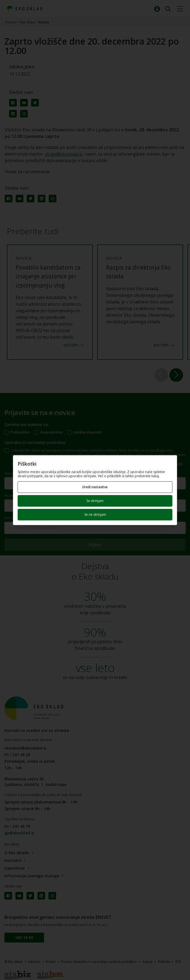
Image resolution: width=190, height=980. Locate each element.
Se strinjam (95, 501)
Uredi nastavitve (95, 487)
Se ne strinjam (95, 514)
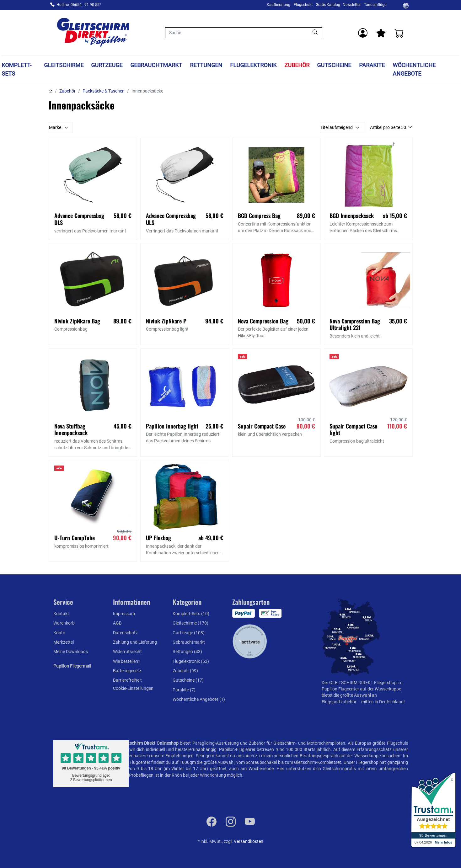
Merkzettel (63, 642)
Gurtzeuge (107, 65)
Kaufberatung (278, 4)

WHAT TO PRODUCE - Rewrite every line of the data above without the pictures, keeping the requests as they are, and scale each coordinate in the answers by 1.55, rounding to whole numbers with halves going up.

EXERCISE OUTPUT -
Image resolution: width=190, height=980. Locate each element.
Se strinjam (147, 777)
Uredi nastavitve (147, 755)
Se ne strinjam (147, 797)
Merkzettel (98, 995)
Gurtzeuge (166, 101)
Kaufberatung (431, 6)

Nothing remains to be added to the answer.